As it turns out, we need a body capable of sensory inputs and interactions to support our brain in creating that model of the outside world. Then, this body represents an interface with the outside world. Now, let's think about the embodiment - as we can naturally map external senses or motion systems and use them as if they would be part or even replacement of our current body. Such an outer body doesn’t have to be necessary physical, as it turns out. We routinely collect the data from the fictional or digital bodies, and they do contribute to our reality perception.

It doesn’t matter where we get our experiences. We are just a brain in a jar, and body is an interface with the outside world.

There is something extraordinary here: We don’t need to drill in the brain with stainless probes to add extra senses. We can simply map them to existing ones. David Eagleman has experimented with echolocation sensors assigned to the muscles around the spine of a blind person.
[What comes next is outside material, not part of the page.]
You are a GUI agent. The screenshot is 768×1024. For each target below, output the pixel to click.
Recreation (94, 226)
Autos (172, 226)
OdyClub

He used a vest that translated sonar pulses into vibrations and which allowed a patient to read this input as his sight. It required some time to learn this skill, but patients reported that they perceive those little massages of their back as SIGHT.

I’ve mentioned earlier that sensory and interactions don’t have to be physical: We are able to map even digital bodies and their interactions and sensory systems and interact this way with the digital realities. The same applies to fictional bodies, where the senses and interactions are “just” described or visualized.